• _RECORDED DATA_
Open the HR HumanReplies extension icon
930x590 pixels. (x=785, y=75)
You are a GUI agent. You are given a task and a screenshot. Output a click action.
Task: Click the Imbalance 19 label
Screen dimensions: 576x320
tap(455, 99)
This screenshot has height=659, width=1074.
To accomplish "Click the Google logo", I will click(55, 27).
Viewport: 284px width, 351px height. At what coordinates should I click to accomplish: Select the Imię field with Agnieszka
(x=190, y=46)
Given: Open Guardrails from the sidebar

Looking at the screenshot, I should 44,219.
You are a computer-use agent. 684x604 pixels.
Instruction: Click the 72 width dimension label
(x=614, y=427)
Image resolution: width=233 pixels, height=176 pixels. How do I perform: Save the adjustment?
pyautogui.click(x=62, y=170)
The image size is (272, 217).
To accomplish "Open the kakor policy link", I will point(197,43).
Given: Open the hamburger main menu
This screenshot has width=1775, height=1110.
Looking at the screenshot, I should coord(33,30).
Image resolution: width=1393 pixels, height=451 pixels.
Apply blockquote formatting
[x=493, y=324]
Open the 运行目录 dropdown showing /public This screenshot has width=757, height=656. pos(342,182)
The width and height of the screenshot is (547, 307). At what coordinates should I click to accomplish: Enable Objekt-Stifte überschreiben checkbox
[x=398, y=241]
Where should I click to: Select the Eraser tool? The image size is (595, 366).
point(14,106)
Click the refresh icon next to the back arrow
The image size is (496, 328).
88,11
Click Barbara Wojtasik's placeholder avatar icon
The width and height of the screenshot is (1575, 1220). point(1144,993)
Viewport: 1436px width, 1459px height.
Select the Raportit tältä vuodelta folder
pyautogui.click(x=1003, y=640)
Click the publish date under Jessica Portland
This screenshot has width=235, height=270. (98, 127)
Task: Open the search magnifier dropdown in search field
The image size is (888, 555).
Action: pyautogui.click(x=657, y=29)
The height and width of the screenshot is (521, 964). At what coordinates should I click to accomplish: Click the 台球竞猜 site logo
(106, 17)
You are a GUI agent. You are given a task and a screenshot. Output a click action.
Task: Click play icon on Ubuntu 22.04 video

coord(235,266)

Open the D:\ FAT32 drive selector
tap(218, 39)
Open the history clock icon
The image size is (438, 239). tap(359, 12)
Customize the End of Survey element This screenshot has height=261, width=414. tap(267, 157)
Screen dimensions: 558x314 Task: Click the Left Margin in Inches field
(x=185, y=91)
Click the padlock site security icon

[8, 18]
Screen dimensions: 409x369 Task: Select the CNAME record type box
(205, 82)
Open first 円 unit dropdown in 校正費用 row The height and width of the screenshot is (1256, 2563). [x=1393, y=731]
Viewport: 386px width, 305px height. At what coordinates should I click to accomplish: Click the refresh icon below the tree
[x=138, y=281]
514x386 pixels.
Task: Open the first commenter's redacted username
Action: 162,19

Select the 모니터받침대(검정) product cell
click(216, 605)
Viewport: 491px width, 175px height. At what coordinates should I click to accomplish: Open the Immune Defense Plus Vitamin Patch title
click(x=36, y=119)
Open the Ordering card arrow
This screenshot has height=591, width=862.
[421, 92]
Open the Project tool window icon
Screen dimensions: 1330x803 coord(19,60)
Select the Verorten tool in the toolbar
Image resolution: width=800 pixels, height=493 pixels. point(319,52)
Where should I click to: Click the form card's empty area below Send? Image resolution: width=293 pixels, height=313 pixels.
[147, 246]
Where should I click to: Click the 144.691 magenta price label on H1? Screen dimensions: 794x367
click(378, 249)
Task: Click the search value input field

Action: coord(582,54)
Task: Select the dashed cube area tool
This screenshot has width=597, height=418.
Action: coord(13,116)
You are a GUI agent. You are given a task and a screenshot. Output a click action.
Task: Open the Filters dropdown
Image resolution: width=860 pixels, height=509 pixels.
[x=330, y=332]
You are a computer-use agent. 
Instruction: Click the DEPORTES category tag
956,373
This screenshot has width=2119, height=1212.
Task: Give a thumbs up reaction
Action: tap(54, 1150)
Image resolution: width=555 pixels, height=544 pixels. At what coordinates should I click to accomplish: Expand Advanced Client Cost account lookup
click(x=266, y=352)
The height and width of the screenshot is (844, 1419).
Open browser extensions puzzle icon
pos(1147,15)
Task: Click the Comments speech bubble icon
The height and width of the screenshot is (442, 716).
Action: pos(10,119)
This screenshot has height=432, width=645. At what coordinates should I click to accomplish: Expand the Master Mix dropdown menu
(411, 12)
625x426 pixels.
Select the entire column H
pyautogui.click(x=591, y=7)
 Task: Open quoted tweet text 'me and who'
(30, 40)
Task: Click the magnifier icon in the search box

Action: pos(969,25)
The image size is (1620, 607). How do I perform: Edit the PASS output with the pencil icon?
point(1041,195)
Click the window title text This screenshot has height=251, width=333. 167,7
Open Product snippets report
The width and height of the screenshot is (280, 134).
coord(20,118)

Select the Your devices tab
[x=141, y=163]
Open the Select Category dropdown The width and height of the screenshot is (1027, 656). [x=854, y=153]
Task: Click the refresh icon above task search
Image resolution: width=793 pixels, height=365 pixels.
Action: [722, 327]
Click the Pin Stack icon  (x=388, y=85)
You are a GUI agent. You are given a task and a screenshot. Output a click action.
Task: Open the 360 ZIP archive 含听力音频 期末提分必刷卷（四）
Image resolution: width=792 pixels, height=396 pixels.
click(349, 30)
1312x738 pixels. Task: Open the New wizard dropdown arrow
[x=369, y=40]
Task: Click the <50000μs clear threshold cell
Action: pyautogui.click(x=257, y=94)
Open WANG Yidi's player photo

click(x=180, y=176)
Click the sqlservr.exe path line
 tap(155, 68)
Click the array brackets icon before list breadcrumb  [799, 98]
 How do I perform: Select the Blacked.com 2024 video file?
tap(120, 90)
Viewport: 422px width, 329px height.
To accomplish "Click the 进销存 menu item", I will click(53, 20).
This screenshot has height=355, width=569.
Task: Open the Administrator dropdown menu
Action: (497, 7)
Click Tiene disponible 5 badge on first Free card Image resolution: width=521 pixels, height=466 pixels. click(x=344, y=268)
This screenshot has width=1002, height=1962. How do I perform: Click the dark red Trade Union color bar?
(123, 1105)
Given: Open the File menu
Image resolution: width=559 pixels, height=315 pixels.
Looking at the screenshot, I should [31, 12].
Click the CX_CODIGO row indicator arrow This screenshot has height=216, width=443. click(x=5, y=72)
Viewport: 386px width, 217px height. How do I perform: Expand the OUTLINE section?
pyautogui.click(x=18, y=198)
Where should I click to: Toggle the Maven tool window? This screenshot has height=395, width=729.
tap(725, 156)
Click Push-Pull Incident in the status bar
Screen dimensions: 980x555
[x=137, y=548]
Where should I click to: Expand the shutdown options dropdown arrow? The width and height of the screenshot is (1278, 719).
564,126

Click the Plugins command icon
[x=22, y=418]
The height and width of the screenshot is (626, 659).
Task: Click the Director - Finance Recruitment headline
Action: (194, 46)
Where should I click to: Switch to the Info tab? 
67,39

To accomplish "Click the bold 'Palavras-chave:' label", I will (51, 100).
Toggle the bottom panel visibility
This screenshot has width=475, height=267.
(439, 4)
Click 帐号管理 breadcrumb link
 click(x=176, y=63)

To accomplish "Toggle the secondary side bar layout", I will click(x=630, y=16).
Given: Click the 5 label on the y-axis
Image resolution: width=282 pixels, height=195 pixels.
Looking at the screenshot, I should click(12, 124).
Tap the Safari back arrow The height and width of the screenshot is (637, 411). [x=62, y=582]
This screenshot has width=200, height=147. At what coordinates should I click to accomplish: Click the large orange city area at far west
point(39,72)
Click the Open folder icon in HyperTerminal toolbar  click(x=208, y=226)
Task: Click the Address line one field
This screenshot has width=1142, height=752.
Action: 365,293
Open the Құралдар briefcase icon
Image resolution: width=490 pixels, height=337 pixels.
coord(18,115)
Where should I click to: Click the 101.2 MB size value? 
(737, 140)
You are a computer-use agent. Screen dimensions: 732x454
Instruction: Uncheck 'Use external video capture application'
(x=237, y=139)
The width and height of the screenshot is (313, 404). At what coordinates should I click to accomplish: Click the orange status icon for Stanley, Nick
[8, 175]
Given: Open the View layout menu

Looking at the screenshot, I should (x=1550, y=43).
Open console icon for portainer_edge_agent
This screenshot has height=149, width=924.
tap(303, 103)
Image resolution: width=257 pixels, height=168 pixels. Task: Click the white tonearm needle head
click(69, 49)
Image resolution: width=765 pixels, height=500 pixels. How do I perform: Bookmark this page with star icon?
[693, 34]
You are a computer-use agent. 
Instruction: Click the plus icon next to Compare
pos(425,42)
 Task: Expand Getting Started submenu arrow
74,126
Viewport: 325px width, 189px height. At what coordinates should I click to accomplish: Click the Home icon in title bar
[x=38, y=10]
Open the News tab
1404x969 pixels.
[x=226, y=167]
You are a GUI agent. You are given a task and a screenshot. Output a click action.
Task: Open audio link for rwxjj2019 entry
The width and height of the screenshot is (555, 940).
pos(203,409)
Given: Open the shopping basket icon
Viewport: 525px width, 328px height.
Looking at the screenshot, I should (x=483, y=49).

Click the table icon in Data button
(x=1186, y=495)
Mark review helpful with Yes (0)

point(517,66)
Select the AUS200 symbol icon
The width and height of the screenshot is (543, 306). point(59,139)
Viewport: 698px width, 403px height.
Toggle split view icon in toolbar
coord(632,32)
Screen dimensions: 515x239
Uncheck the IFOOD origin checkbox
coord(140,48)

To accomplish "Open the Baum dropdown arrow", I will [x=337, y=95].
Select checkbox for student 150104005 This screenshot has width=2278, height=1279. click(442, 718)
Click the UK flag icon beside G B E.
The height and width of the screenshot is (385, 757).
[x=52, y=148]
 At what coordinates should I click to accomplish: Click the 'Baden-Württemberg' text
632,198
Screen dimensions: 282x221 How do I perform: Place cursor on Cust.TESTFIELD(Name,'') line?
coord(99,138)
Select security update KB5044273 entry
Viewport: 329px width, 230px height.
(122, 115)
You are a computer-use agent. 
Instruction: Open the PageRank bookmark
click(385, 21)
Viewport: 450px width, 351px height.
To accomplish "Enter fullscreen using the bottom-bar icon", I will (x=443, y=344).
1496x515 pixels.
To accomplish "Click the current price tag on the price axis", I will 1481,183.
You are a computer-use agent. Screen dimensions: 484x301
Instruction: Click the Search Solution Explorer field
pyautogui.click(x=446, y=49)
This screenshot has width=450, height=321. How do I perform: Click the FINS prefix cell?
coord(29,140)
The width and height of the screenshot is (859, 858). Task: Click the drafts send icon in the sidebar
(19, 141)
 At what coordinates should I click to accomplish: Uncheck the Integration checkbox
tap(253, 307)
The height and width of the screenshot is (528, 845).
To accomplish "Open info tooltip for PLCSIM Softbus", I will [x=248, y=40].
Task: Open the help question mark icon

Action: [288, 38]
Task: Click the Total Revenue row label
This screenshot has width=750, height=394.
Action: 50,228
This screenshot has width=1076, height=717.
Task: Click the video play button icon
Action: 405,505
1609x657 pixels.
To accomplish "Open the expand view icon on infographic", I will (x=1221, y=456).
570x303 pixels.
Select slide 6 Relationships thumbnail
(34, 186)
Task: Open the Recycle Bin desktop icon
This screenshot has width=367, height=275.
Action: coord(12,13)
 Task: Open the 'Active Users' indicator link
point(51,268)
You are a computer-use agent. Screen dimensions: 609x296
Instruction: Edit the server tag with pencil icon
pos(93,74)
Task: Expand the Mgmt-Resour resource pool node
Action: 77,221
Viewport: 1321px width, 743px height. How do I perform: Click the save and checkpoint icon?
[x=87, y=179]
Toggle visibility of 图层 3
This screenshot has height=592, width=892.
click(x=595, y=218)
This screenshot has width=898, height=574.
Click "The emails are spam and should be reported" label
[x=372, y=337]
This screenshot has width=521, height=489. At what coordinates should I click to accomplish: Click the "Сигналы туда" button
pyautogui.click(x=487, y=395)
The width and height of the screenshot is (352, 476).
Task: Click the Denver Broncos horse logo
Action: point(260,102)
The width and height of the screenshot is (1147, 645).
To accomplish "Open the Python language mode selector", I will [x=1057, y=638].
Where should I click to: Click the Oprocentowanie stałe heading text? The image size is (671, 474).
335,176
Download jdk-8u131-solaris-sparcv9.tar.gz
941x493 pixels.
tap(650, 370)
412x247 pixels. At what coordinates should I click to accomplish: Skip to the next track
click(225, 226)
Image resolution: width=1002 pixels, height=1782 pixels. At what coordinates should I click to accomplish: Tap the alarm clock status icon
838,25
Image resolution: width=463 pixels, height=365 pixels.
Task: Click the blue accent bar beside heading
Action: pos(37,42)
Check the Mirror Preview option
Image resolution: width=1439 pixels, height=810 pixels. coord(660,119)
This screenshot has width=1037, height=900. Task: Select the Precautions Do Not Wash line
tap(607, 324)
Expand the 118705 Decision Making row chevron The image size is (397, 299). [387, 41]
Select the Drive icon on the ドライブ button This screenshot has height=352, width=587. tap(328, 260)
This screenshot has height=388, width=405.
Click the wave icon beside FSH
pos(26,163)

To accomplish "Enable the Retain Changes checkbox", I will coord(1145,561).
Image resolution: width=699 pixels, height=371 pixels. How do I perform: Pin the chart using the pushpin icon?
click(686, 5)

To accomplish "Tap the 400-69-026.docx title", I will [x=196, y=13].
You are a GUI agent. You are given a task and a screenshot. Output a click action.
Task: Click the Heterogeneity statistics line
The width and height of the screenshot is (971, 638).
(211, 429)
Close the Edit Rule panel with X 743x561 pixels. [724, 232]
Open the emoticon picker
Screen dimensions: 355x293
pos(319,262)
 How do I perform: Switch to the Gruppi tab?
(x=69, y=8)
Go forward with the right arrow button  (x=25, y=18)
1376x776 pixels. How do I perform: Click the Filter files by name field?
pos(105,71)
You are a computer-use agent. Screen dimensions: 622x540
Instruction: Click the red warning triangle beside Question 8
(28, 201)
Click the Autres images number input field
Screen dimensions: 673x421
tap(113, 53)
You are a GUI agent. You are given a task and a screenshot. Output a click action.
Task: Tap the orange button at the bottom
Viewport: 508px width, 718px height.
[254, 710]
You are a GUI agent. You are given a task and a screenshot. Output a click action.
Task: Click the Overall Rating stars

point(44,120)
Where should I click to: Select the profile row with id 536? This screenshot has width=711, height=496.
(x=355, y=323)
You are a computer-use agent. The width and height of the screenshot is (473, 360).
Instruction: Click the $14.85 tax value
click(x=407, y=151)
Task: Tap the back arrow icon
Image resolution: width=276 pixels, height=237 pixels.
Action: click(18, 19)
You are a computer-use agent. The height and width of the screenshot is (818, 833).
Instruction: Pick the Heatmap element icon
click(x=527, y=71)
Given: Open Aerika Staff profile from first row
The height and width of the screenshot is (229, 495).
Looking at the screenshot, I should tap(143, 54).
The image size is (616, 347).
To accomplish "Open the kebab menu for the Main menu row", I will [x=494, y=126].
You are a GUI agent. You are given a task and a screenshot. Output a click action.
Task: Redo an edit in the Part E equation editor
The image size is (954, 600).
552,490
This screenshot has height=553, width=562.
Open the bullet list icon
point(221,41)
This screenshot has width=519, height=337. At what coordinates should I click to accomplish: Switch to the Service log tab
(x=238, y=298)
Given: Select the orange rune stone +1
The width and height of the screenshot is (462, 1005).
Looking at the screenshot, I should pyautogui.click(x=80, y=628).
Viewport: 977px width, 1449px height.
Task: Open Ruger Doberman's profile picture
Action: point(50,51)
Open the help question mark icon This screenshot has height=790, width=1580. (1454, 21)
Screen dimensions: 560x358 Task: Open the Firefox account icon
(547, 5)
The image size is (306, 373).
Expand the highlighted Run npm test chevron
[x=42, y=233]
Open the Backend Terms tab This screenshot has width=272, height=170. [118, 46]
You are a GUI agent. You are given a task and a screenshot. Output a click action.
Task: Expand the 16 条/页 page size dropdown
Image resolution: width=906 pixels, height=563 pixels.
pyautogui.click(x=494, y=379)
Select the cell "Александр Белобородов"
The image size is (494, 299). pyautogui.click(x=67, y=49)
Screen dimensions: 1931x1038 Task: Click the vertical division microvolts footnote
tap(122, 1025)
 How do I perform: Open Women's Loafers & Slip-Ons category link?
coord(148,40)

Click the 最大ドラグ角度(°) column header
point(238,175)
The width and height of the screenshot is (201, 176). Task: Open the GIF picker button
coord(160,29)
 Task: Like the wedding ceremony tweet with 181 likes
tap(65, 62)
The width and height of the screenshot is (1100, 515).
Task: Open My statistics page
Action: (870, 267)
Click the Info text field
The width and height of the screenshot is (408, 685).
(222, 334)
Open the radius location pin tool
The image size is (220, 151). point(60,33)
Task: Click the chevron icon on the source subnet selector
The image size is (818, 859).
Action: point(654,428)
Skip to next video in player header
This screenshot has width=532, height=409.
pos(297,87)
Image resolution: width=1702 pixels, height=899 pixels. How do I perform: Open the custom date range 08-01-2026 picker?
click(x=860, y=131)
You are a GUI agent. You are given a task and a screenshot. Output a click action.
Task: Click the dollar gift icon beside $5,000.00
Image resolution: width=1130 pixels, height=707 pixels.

• _WHAT NEEDS TO BE DONE_
Copy the listing again, starting at the line that has "Click the 最大ドラグ角度(°) column header" and stopping after the line that has "coord(160,29)". Keep the requests unchanged, and shift every coordinate in the answers by -16.

• _COMPLETED EXERCISE_
Click the 最大ドラグ角度(°) column header
point(222,159)
The width and height of the screenshot is (201, 176). Task: Open the GIF picker button
coord(144,13)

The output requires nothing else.